*** Records supplied ***

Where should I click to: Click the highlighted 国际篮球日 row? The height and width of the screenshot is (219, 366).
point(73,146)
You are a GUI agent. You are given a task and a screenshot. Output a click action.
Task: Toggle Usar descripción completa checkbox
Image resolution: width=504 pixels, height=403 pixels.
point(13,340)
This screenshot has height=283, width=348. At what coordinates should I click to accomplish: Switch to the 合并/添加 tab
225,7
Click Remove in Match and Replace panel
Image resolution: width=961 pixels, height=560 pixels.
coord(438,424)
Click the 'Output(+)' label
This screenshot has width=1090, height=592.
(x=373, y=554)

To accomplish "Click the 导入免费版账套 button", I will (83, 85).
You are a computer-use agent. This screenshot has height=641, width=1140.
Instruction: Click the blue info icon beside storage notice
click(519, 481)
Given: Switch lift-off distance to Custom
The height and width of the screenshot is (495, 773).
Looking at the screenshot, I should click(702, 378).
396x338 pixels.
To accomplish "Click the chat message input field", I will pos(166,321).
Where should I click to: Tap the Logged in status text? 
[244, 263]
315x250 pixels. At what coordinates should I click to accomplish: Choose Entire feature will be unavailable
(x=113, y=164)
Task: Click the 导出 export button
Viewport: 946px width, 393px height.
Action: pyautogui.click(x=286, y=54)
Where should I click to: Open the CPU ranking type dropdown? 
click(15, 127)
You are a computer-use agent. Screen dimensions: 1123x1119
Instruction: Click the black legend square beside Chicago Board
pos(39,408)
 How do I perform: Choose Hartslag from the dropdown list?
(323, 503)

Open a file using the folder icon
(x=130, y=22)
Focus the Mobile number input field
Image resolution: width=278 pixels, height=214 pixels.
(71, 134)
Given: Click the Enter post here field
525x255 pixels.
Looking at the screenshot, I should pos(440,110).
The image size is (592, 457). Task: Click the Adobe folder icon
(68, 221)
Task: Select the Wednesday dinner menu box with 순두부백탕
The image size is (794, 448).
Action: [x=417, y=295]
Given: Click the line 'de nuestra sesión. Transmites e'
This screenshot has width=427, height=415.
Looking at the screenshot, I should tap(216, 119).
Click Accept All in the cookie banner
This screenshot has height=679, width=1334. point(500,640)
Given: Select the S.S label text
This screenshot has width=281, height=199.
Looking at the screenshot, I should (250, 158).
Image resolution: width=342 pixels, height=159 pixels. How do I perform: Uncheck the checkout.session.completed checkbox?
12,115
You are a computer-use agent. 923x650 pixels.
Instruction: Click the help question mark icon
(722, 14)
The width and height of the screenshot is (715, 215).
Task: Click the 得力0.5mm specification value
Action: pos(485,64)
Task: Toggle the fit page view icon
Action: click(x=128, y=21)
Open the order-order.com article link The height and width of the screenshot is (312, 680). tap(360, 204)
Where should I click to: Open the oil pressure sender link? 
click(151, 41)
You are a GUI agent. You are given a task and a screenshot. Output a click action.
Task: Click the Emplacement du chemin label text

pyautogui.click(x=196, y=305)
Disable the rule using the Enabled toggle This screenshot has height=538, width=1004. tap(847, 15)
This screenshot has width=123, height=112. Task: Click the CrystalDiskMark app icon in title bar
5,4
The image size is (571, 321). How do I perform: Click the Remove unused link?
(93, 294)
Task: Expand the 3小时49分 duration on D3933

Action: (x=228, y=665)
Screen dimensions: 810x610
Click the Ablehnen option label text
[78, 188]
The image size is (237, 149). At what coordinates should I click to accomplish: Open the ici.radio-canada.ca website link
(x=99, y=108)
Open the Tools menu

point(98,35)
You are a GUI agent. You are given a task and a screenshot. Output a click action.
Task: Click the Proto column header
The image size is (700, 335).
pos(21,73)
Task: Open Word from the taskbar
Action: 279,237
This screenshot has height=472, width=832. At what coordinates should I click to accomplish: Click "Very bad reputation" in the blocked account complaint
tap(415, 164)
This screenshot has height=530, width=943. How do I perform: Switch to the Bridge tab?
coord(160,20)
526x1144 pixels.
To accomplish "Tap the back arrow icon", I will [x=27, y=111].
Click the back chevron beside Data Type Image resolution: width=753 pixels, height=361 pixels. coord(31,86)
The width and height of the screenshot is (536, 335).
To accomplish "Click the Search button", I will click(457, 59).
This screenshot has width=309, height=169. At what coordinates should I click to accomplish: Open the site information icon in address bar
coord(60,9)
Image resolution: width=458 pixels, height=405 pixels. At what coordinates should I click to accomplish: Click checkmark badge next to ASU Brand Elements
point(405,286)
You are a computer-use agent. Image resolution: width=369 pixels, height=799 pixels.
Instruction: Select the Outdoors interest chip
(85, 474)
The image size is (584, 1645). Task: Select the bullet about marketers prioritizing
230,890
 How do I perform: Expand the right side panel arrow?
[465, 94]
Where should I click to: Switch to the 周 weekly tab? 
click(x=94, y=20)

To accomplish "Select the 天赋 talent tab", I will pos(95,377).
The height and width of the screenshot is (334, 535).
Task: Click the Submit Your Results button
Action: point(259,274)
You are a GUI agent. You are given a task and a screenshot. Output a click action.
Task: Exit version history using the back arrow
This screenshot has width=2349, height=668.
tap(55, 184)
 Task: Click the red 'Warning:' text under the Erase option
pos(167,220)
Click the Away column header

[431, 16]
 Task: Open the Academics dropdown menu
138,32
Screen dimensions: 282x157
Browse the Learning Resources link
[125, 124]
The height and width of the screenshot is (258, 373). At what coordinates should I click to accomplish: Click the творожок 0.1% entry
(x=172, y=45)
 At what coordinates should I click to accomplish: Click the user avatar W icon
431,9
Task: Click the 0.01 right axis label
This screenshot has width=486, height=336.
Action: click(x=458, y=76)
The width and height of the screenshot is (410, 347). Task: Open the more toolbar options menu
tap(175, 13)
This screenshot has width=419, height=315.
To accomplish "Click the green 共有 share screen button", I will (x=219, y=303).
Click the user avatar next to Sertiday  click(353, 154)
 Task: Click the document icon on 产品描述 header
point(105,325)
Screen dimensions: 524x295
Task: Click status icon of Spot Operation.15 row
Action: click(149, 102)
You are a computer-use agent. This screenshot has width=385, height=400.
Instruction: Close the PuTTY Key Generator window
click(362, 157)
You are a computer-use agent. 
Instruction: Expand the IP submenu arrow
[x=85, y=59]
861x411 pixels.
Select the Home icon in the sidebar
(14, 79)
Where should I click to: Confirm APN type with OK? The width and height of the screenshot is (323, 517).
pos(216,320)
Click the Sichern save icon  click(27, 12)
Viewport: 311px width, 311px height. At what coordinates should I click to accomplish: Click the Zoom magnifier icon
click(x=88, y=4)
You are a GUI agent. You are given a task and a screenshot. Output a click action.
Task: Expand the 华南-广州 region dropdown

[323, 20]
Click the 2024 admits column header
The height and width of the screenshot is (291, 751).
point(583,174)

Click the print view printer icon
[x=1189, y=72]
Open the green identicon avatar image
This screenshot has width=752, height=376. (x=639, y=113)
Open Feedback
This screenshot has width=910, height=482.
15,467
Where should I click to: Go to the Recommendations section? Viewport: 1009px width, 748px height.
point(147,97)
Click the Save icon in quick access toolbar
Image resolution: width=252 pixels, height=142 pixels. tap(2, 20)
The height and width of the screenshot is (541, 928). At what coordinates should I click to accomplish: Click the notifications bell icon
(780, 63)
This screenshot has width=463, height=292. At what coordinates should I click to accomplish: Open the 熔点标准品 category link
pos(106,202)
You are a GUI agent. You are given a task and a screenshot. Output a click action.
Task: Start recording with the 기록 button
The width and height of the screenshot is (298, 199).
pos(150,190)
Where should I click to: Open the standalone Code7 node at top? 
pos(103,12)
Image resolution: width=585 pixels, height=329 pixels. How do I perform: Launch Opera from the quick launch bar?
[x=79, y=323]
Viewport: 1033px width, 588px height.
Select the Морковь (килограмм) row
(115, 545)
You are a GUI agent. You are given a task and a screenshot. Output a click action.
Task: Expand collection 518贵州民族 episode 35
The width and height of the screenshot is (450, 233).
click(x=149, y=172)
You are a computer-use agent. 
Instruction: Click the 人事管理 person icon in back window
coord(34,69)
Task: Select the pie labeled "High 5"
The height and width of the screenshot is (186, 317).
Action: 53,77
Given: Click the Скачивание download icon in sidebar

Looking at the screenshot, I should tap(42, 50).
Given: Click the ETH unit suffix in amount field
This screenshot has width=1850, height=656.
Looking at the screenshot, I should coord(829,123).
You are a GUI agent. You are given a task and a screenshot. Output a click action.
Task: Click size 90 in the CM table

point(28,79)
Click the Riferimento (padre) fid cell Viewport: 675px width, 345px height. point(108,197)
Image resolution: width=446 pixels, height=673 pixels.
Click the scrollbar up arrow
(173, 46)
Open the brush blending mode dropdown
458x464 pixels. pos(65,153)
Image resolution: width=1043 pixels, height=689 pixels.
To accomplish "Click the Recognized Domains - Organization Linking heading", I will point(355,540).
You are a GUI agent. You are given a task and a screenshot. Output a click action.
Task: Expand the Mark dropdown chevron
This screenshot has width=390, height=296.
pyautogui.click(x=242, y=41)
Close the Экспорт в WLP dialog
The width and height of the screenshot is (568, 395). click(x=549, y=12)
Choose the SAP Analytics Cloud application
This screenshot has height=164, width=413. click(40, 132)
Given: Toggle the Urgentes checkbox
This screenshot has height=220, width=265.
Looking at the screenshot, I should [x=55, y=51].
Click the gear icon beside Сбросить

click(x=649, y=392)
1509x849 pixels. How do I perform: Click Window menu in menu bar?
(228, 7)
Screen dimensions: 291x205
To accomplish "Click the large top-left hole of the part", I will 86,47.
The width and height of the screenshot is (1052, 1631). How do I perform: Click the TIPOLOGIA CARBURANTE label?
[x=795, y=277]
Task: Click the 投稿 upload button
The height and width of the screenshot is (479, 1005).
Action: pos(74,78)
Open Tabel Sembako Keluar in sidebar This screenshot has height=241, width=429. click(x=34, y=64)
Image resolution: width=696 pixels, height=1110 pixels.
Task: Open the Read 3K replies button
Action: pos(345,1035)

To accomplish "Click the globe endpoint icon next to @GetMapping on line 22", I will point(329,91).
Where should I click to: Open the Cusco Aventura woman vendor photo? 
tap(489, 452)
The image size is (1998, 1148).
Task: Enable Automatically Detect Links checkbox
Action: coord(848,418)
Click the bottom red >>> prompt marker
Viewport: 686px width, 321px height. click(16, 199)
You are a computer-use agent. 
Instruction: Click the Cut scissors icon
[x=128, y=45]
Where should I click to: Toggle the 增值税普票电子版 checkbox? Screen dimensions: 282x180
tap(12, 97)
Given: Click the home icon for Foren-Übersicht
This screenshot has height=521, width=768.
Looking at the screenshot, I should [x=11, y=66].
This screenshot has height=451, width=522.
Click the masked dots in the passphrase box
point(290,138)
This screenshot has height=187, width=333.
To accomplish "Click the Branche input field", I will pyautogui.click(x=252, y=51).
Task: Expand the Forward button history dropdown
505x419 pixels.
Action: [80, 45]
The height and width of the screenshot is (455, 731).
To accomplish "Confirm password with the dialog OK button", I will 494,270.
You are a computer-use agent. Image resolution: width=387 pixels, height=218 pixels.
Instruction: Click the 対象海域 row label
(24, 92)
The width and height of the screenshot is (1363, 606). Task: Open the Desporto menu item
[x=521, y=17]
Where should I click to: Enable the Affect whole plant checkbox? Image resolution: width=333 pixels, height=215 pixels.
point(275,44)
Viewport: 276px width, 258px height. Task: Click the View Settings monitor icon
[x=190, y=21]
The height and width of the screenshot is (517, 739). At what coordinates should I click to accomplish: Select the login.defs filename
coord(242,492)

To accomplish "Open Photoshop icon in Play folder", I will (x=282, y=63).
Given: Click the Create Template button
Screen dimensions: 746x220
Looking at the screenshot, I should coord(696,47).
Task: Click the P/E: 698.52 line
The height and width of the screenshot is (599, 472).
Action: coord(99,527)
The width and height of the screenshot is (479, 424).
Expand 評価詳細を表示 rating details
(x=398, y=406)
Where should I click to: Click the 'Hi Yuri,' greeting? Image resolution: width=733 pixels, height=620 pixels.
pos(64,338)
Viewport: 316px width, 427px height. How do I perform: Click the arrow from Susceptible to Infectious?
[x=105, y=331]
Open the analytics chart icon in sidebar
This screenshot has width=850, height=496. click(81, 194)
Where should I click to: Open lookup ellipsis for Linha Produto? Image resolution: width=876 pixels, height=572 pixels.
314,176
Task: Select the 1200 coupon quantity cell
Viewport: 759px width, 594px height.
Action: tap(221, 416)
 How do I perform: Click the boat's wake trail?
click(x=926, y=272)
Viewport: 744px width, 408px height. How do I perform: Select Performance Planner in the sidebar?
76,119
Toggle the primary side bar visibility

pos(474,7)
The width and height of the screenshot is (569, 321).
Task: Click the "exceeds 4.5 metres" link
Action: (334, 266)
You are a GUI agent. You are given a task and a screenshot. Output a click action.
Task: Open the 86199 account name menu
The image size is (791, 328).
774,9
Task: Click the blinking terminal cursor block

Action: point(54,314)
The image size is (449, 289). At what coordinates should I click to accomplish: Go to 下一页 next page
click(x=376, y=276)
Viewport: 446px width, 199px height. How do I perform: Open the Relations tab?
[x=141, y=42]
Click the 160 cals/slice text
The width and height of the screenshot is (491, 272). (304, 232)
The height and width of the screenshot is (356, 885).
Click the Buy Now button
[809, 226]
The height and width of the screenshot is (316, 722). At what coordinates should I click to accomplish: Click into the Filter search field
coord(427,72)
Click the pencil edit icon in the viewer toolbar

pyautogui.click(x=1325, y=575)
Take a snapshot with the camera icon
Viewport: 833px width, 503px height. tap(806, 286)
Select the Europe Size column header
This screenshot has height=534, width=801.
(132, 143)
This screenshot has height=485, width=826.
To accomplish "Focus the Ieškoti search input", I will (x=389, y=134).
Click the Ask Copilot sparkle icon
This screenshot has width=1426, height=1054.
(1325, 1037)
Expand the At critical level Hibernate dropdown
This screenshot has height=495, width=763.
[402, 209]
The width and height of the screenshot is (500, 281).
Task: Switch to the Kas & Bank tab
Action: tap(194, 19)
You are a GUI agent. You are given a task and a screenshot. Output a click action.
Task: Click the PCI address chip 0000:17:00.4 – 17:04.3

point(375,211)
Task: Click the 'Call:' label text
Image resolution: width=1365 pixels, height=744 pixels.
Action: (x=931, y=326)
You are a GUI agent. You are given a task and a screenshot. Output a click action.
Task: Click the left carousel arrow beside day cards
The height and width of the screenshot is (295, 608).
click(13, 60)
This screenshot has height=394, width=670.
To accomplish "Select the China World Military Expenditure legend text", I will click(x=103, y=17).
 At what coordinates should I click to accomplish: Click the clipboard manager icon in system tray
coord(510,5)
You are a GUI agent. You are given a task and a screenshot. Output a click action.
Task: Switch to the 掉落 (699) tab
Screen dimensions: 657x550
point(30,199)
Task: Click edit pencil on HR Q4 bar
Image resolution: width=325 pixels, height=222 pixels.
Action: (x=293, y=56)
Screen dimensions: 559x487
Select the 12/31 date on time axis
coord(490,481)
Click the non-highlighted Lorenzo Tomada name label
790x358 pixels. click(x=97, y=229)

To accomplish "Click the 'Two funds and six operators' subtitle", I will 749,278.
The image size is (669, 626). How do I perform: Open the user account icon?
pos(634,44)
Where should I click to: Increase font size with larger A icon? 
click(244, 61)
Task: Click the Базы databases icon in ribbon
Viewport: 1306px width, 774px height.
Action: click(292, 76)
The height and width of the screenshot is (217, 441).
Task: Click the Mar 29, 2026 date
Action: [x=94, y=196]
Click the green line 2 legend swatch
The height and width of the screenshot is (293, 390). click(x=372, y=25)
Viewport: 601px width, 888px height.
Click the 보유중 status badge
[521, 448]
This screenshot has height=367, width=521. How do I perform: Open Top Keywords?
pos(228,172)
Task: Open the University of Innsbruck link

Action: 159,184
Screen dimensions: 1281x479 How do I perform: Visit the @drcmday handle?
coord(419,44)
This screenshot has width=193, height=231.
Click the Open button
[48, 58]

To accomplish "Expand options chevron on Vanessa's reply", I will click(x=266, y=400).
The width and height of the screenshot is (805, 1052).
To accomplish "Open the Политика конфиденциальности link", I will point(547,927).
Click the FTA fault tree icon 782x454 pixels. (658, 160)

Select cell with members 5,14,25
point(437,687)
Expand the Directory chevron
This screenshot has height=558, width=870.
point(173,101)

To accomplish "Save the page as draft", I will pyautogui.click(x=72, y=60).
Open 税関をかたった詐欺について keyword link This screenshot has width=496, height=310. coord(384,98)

*** End of Records supplied ***

Look through the records above for the string "left", then copy every line that has it.

To accomplish "Click the large top-left hole of the part", I will 86,47.
Task: Click the left carousel arrow beside day cards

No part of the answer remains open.